## WHAT YOU ARE ASKED TO DO
Every line in the entries that holds "computer" should be identified and copied.

------------------------------------

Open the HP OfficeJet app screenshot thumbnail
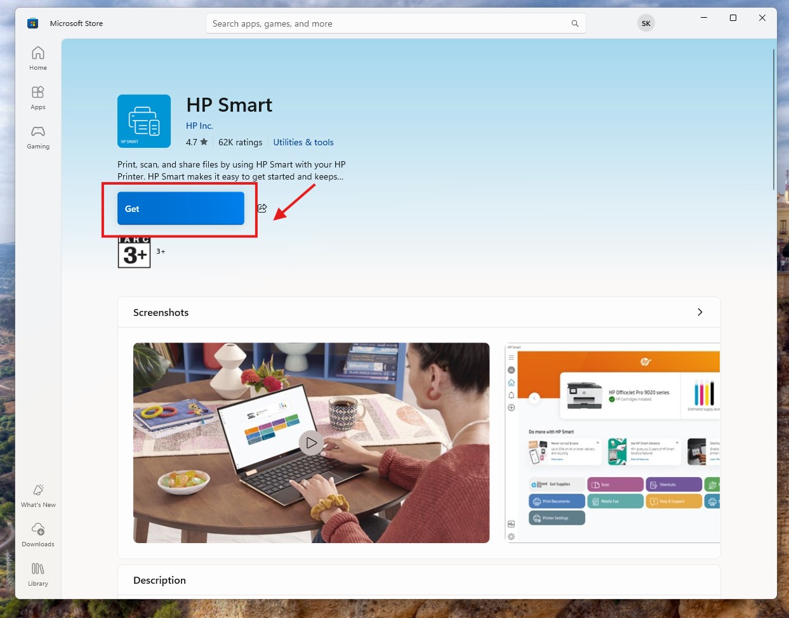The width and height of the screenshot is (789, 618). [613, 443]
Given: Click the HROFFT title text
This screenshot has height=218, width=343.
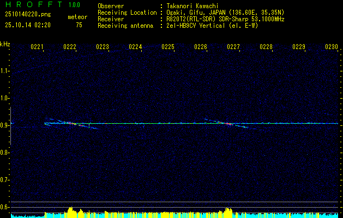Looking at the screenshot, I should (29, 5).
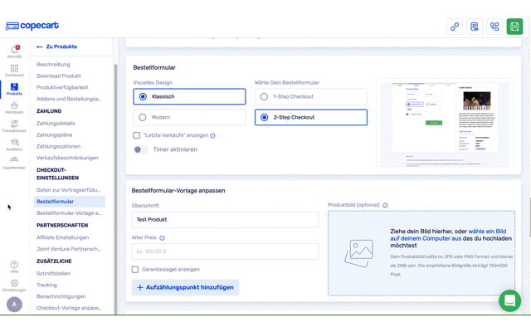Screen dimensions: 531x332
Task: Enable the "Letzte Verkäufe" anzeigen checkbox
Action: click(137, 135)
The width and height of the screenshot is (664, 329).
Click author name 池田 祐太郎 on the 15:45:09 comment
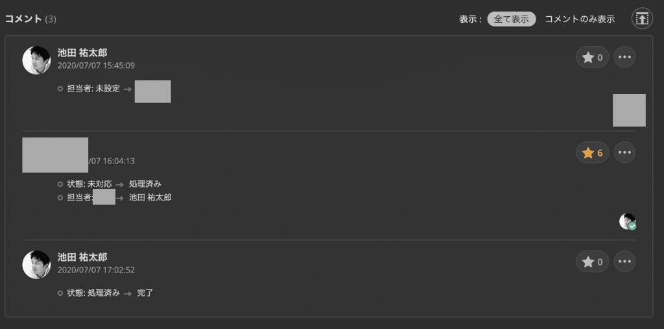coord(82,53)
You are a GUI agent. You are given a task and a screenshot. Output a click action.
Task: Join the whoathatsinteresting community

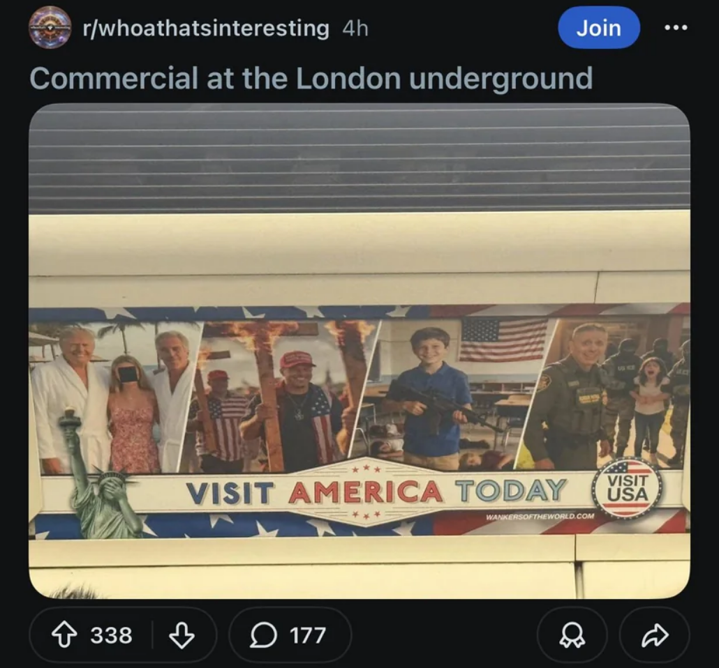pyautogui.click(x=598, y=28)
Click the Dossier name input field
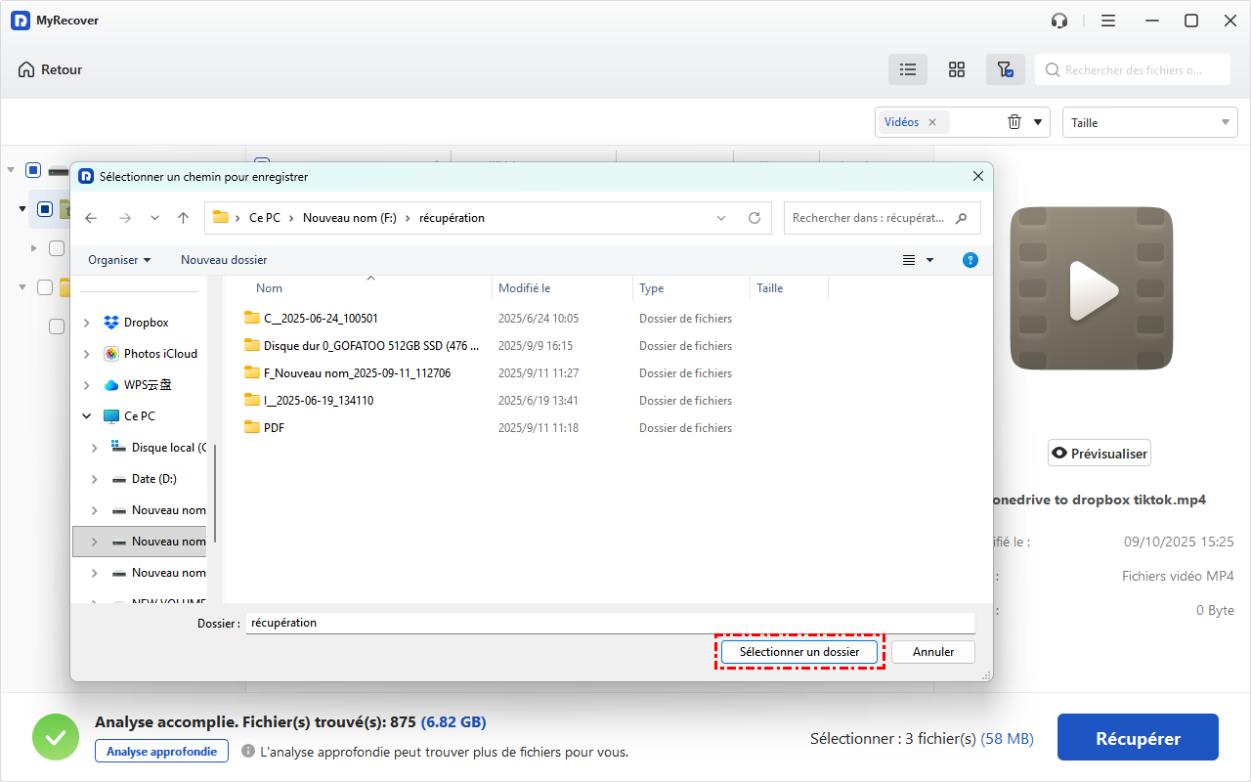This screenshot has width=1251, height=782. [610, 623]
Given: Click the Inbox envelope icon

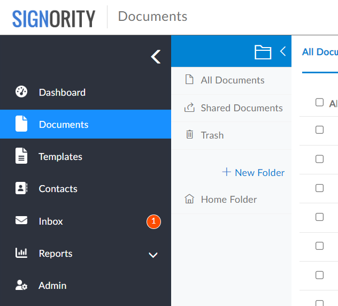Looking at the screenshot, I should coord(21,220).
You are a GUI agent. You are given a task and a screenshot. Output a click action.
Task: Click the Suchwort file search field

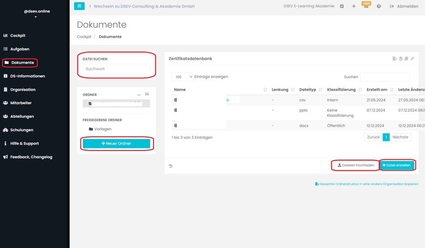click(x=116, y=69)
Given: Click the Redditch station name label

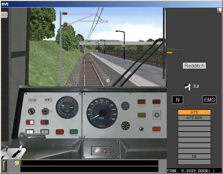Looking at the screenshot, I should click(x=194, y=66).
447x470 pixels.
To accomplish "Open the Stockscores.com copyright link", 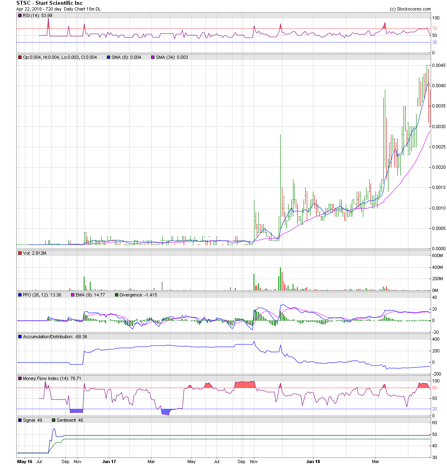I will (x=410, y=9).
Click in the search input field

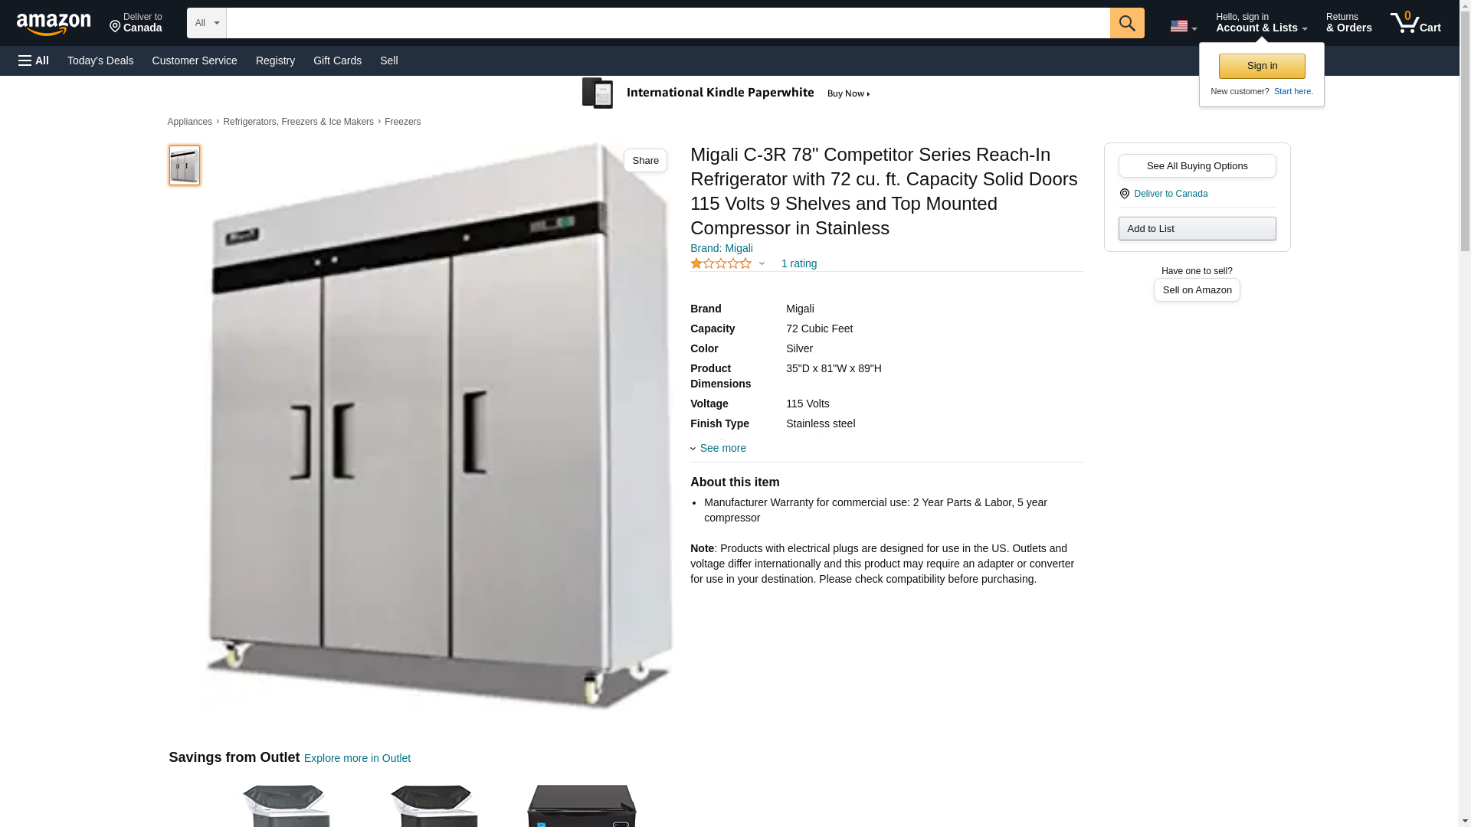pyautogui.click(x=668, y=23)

------------------------------------

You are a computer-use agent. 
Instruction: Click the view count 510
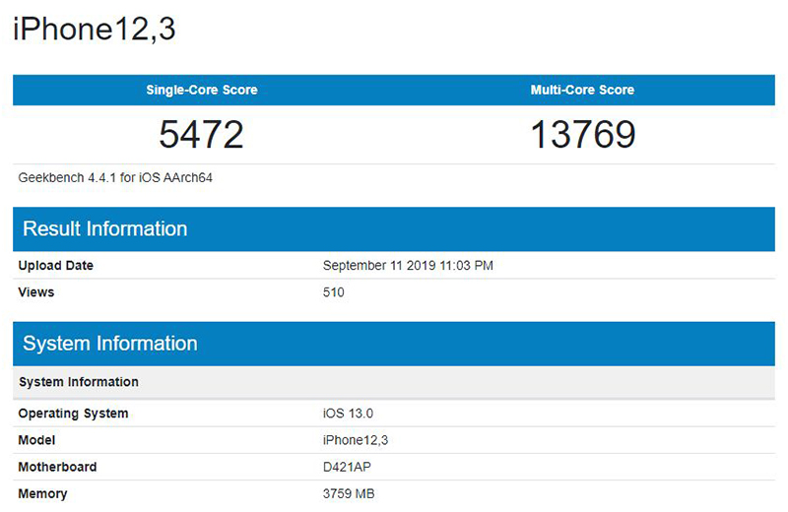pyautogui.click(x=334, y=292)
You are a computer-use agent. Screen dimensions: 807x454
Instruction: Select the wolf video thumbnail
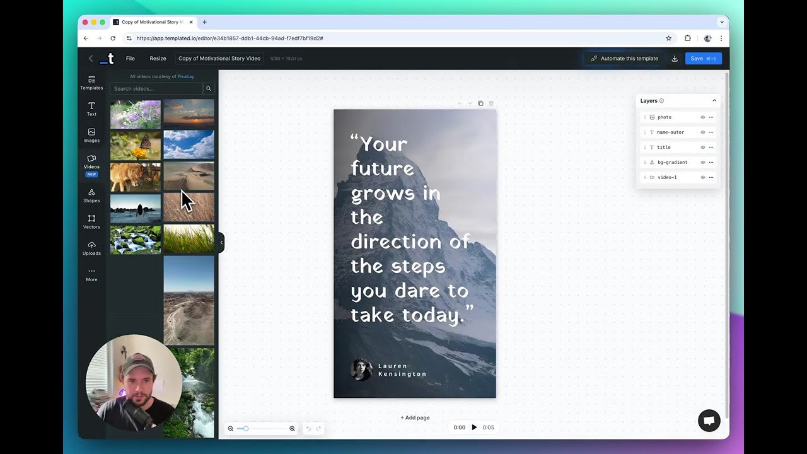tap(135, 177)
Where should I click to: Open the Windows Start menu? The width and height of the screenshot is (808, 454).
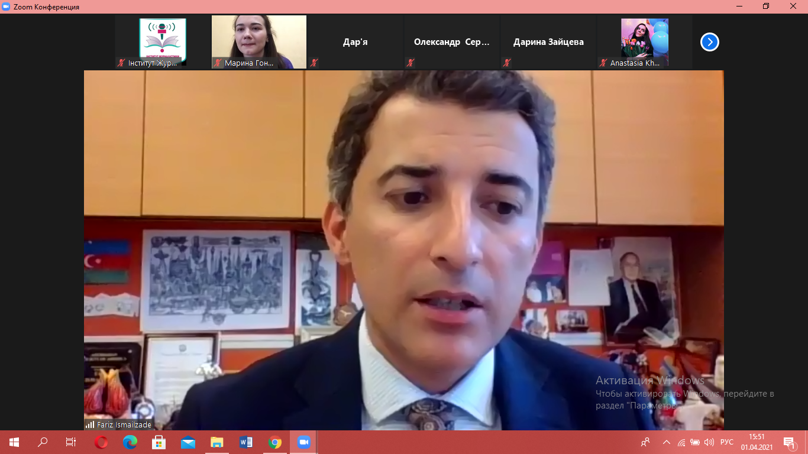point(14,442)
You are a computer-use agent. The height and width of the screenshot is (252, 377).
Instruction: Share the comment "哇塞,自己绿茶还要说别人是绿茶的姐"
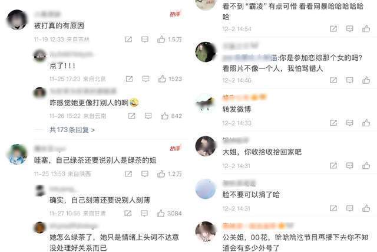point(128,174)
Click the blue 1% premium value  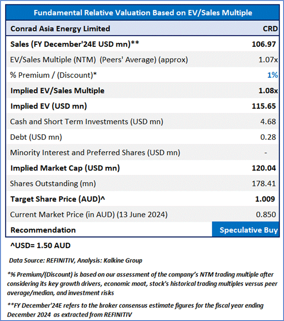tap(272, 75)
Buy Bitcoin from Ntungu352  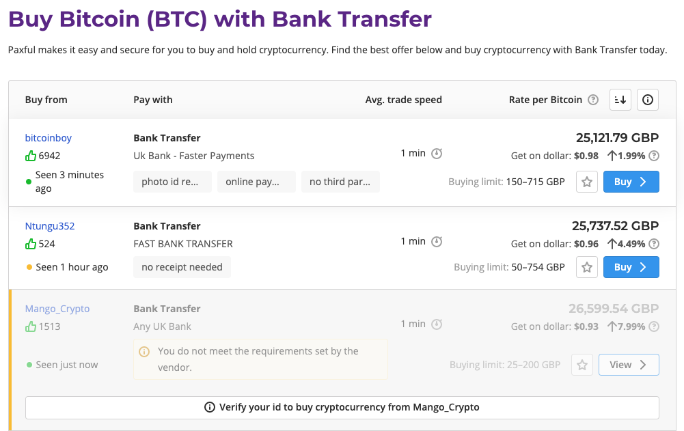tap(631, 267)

------------------------------------

## EXPECTED ANSWER
You are a computer-use agent. 
You are a computer-use agent. Screen dimensions: 807x454
You are a computer-use agent. The height and width of the screenshot is (252, 377).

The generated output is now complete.